El mismo odio por amor se observa en los miembros de colectivos que reúnen a víctimas del patriarcado, de la sociedad o de la historia. El esquema racional permanece intacto, sólo cambia el etiquetado. Sintetizando, bajo dicho esquema, unos son las víctimas a las que se ama, defiende y quiere proteger y los otros caen en la categoría del perverso al que se odia y desea destruir. En términos psíquicos, estamos frente a un odio que se justifica por amor. Esa es la clave del éxito del marxismo y sus diversas corrientes.
Las condiciones ideológicas para vivir odiando por amor están dadas en la creación de categorías de personas a las que amar y odiar. Sólo así es posible aniquilar a millones de personas a balazos o por inanición sin sentir el menor remordimiento.
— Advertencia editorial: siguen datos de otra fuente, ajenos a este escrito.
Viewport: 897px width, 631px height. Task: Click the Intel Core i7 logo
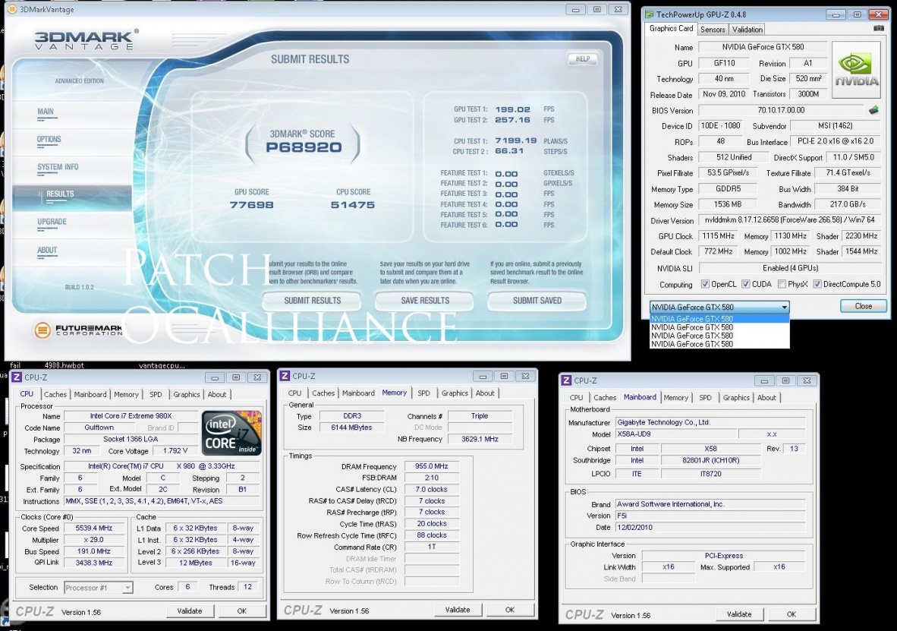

Incluso cuando se trata de la propia vida, muchos se inmolan en la alegría de hacerlo por el bien de la humanidad, a veces convencidos de ser un estorbo para el avance de la ley de la historia y el consecuente advenimiento del paraíso. A ese extremo de bondad son capaces de llegar los mayores criminales que ha conocido la historia humana. Frente a ellos nada puede un Jesús colgando de sus miembros en la cruz del sacrificio por amor al prójimo. Y es que, malentendido, ese amor rara vez se experimenta en su forma verdadera, es decir, inspirado en y por Dios. De ahí la frustración que subyace a la modernidad, conduciendo al derrumbe del cristianismo.
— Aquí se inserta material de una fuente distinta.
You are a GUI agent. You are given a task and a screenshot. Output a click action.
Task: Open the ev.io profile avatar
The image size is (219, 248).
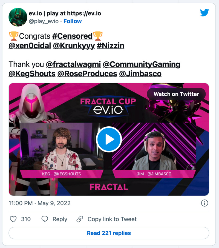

Las razones de la frustración a la que refiero están dadas en que se confunde el amor cristiano <caritas> con el amor mundano <cupiditas>. Mientras el primero no espera gratificación y realiza su propio bien en el acto que ejecuta, el segundo responde a la lógica retributiva. En otras palabras, quien experimenta amor del tipo mundano espera ser retribuido, la mayoría de las veces, de forma desmedida. Ello porque este tipo de amor funciona como la venganza, mirando siempre de cerca el favor concedido, del mismo modo que la víctima observa el daño que le han hecho. De ahí que <cupiditas> conduzca a una insatisfacción permanente y a una duda constante. Y es que el individuo no queda satisfecho con la gratitud de aquel a quien favorece y, luego de un primer momento de autoafirmación, termina preguntándose si acaso sus favores tendrán el valor que él les otorga.
El contraste entre <cupiditas> y el odio por amor que experimentan los justicieros del pueblo es evidente y en torno a él podrían escribirse largo tratados de psicología política. Por ahora queda seguir reflexionando en torno al poder de la emoción que hemos descrito como clave psíquica del éxito de la izquierda.